- Center for Academic Publications Japan
- Journal of Nutritional Science and Vitaminology (ISSN:03014800)
- vol.63, no.6, pp.396-404, 2017 (Released:2018-01-12)
Recent studies have shown that dietary content affects the health of the host by changing the gut microbiota. However, little is known about the association of microbiota composition with habitual diet in Japanese people. Here, we aimed to clarify the relationship between the fecal microbiota and habitual dietary intake of micronutrients, macronutrients and food groups in healthy young Japanese women.
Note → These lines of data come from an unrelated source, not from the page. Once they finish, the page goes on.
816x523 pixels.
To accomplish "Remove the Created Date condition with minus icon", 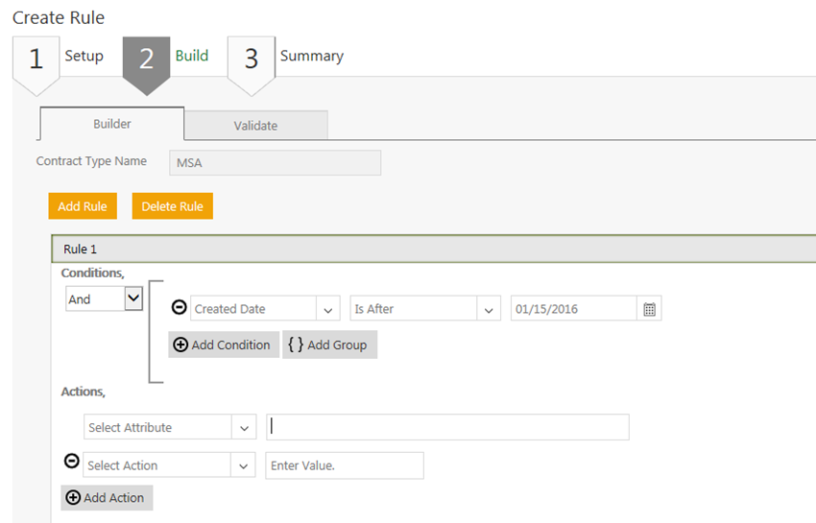I will tap(179, 308).
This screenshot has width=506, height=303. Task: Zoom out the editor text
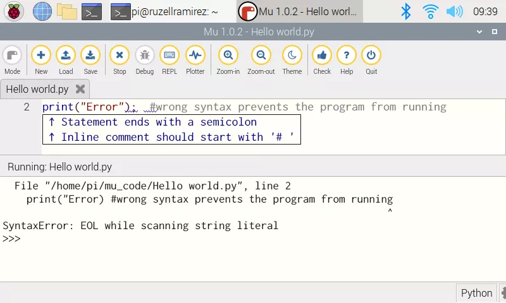[261, 60]
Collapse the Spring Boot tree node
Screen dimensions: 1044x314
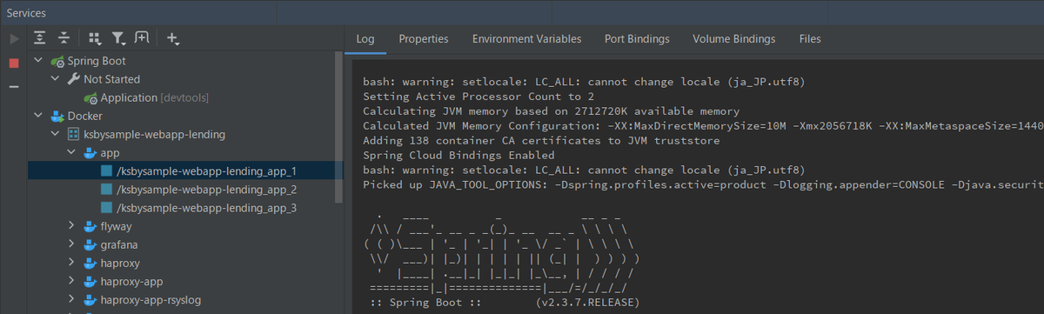coord(38,61)
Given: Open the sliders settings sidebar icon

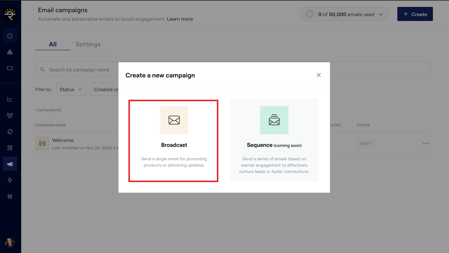Looking at the screenshot, I should point(10,196).
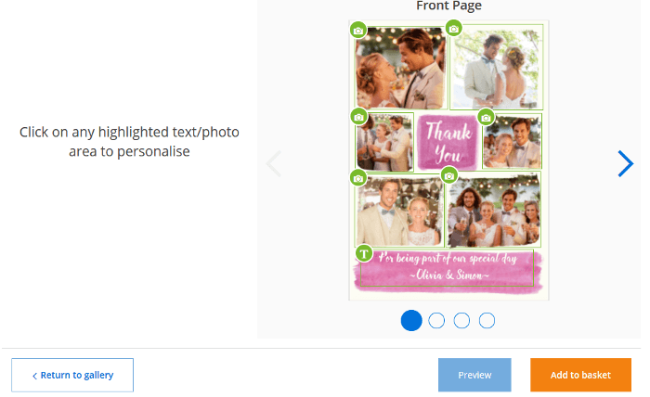Select the third page indicator dot
The height and width of the screenshot is (397, 650).
(462, 320)
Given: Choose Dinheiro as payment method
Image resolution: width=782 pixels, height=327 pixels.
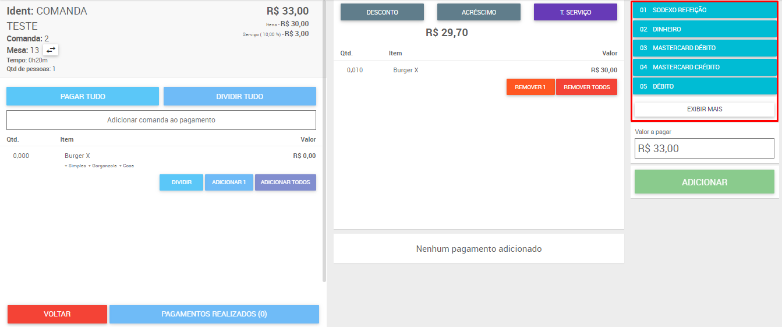Looking at the screenshot, I should click(x=705, y=29).
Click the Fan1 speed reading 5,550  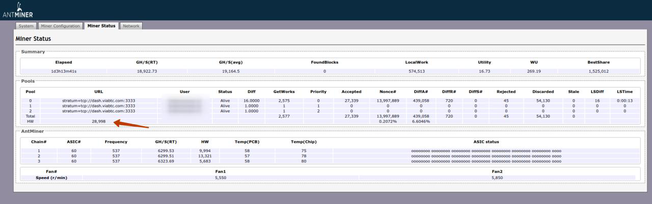221,178
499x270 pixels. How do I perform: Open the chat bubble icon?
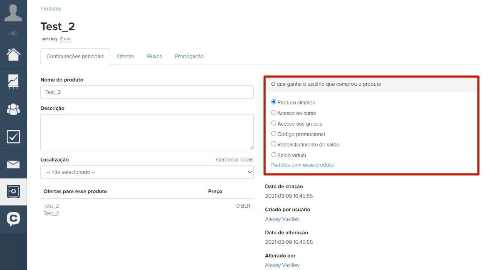click(x=13, y=219)
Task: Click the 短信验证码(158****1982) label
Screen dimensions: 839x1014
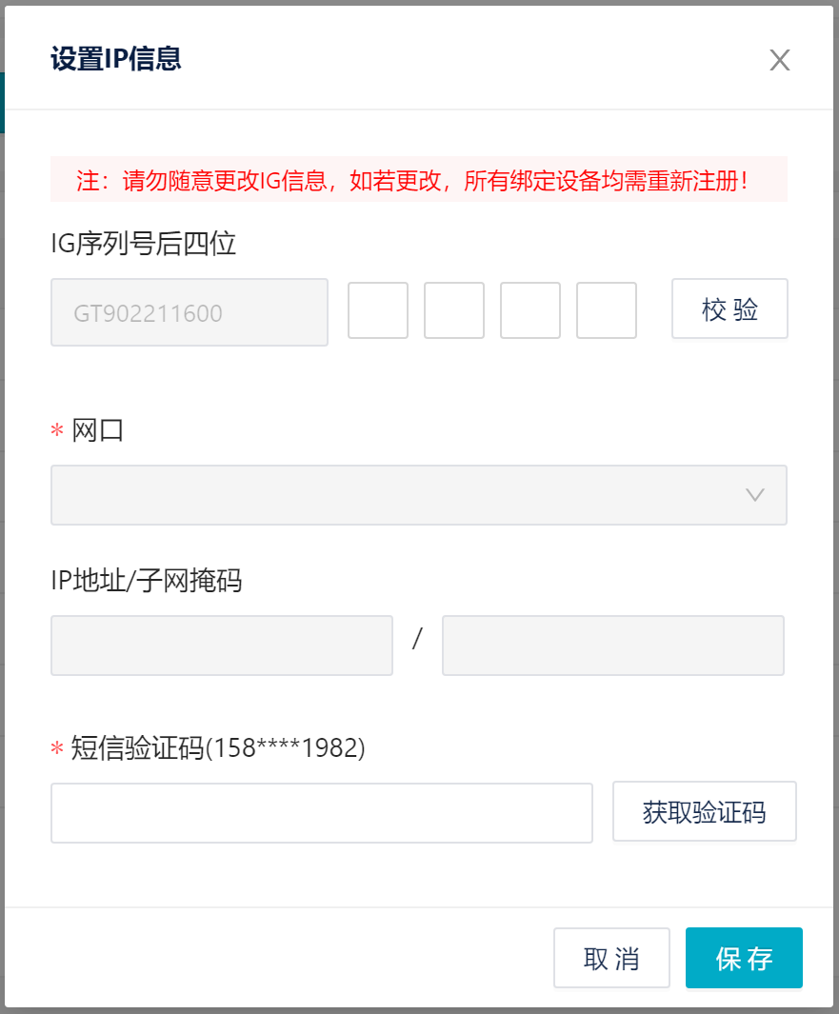Action: pyautogui.click(x=218, y=749)
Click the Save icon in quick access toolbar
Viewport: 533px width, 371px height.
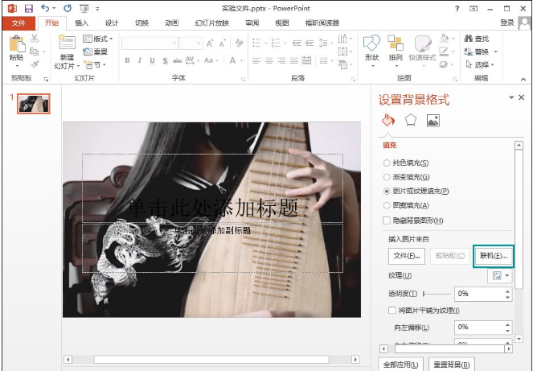click(x=27, y=7)
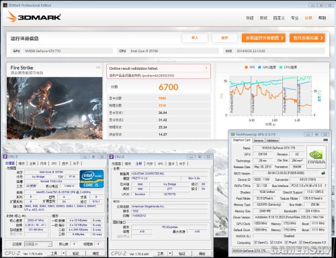Click the camera screenshot icon in GPU-Z

pos(325,140)
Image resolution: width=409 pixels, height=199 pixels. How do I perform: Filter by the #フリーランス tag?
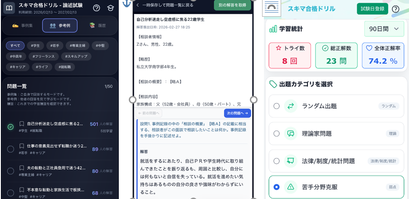[44, 56]
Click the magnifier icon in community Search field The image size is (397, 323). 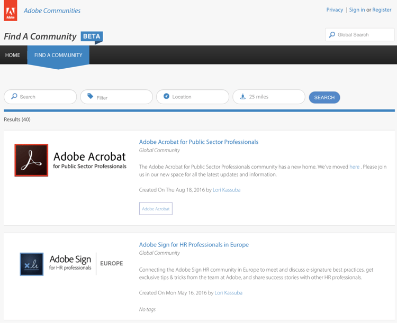click(x=14, y=97)
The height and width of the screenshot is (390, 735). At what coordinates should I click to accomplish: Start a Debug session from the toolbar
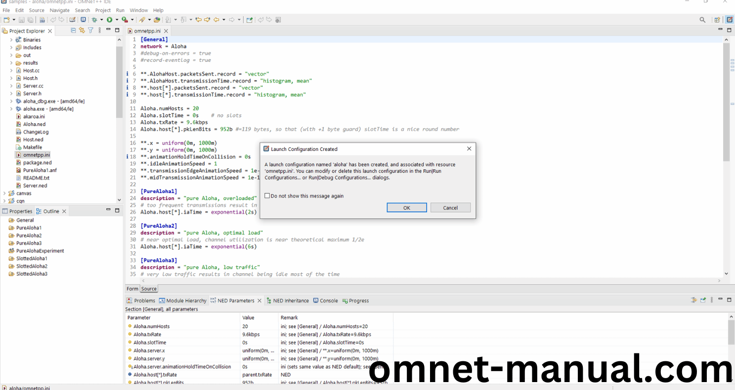(x=94, y=20)
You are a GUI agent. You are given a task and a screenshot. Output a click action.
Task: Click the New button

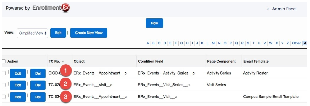154,23
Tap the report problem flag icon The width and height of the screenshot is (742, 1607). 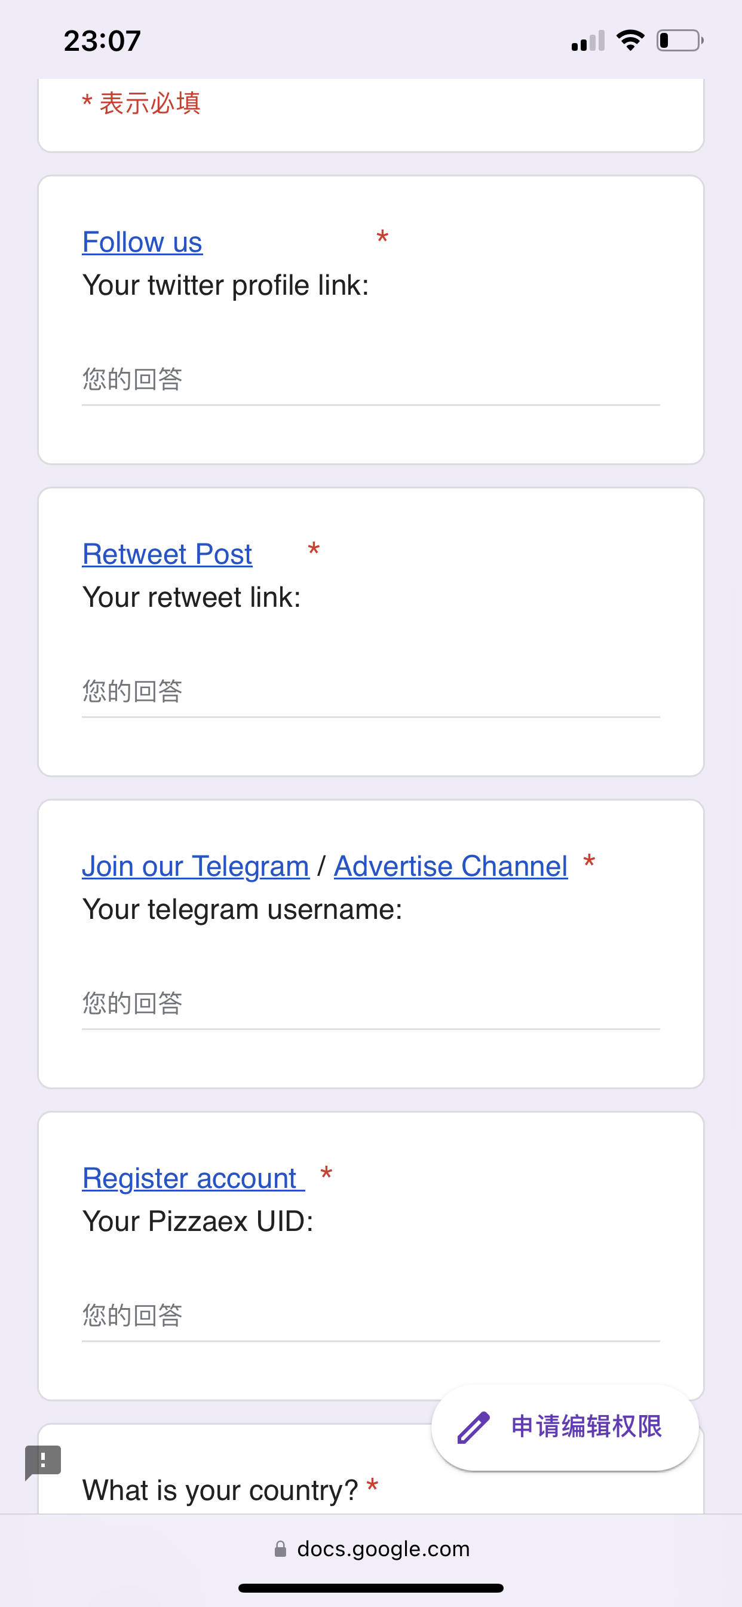point(42,1461)
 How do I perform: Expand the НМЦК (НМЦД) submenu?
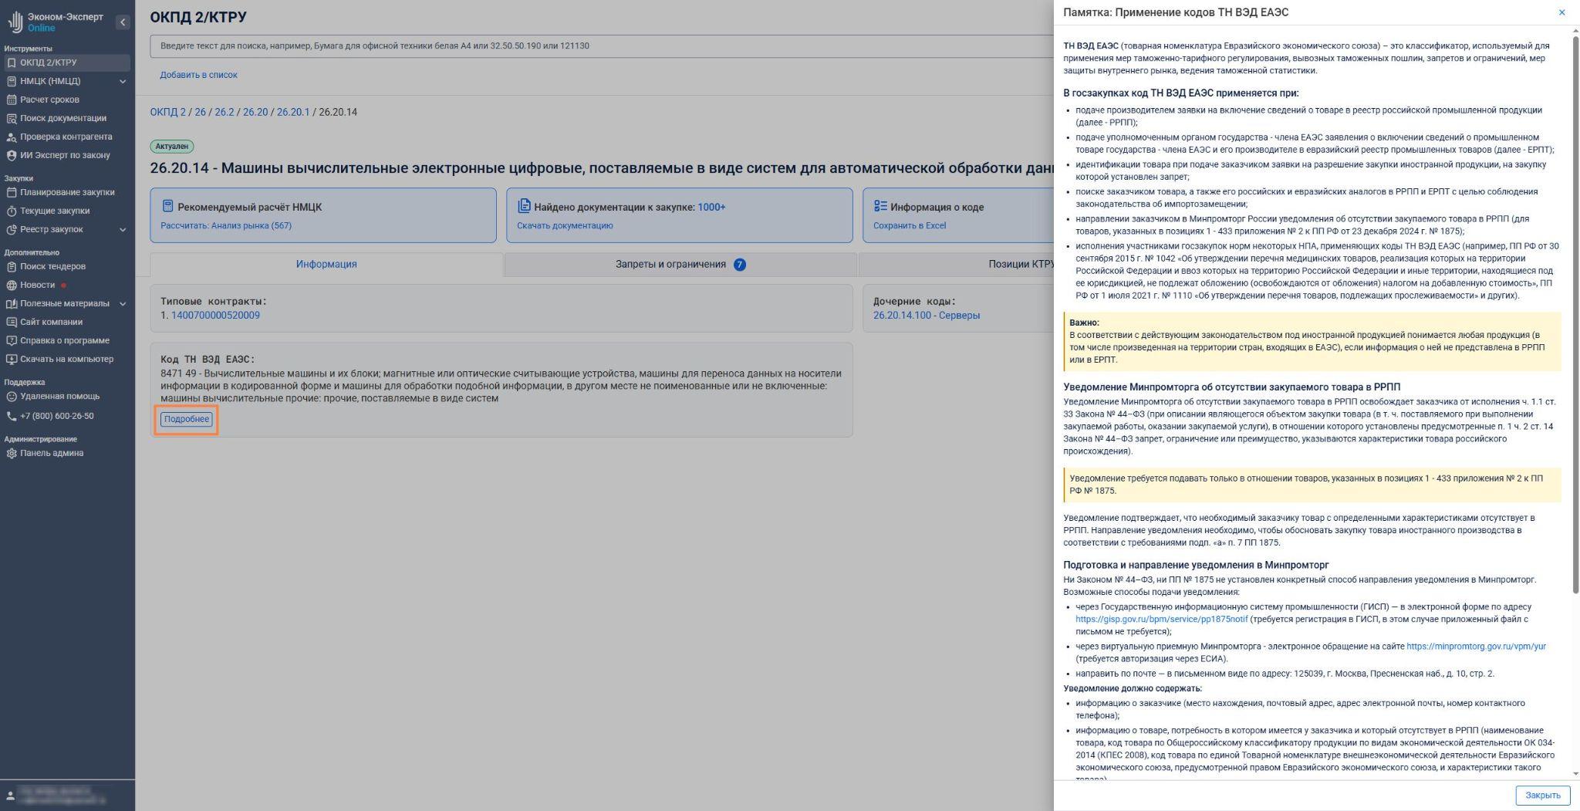[x=122, y=81]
Analysis of fecal microbiota was performed by the terminal restriction fragment length polymorphism (T-RFLP) method, and a dietary survey was conducted over three consecutive days using a weighed food record method. T-RFLP pattern analysis divided the subjects into two clusters, where cluster A group had a high relative abundance of Bacteroides and Clostridium cluster IV, and cluster B group had a high relative abundance of Bifidobacterium and Lactobacillales. Cluster A group also had lower intakes of iron and vitamin K and higher intakes of mushrooms and snacks than cluster B group. Analysis of Spearman rank correlations found several significant relationships between fecal microbiota and intake of nutrients and food groups. Bifidobacterium was correlated with iron intake, and Clostridium cluster XI was negatively correlated with intakes of cholesterol and eggs. These results suggest that dietary habits may strongly affect Bifidobacterium, Bacteroides and Clostridium abundance in the gut microbiota of young Japanese women. This is the first study to show relationships between fecal microbiota and habitual dietary intake in Japanese people. Accumulation of results from similar studies will help to elucidate the relationships between dietary intake and diseases in Japanese people.